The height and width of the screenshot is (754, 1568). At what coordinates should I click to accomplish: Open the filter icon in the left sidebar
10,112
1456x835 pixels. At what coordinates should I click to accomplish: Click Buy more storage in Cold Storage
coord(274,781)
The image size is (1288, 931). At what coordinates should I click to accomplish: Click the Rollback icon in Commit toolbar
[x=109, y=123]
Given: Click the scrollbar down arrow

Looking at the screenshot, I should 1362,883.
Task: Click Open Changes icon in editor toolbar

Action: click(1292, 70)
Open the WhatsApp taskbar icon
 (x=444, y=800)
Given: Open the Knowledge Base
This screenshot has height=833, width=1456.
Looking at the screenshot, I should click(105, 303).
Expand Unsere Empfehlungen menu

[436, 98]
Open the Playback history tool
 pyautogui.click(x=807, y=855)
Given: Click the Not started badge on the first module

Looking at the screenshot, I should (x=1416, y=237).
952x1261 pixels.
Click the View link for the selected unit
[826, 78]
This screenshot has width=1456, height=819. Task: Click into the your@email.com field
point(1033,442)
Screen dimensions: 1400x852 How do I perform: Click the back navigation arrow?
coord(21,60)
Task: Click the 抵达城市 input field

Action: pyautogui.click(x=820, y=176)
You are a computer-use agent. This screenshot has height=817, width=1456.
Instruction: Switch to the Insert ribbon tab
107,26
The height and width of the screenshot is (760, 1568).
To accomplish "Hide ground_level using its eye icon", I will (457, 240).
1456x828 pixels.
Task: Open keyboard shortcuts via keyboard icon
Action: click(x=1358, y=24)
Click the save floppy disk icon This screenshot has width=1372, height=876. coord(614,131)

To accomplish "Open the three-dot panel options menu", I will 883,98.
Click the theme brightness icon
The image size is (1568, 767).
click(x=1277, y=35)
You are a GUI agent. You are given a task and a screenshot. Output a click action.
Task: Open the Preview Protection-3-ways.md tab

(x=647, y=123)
########
__WHAT YOU ARE ASKED TO DO__. What belongs in the answer is each line of the listing that contains the word "agent".

__EXERCISE RESULT__.
You are a computer-use agent. This screenshot has height=817, width=1456.
You are a GUI agent. You are given a task and a screenshot. Output a click action.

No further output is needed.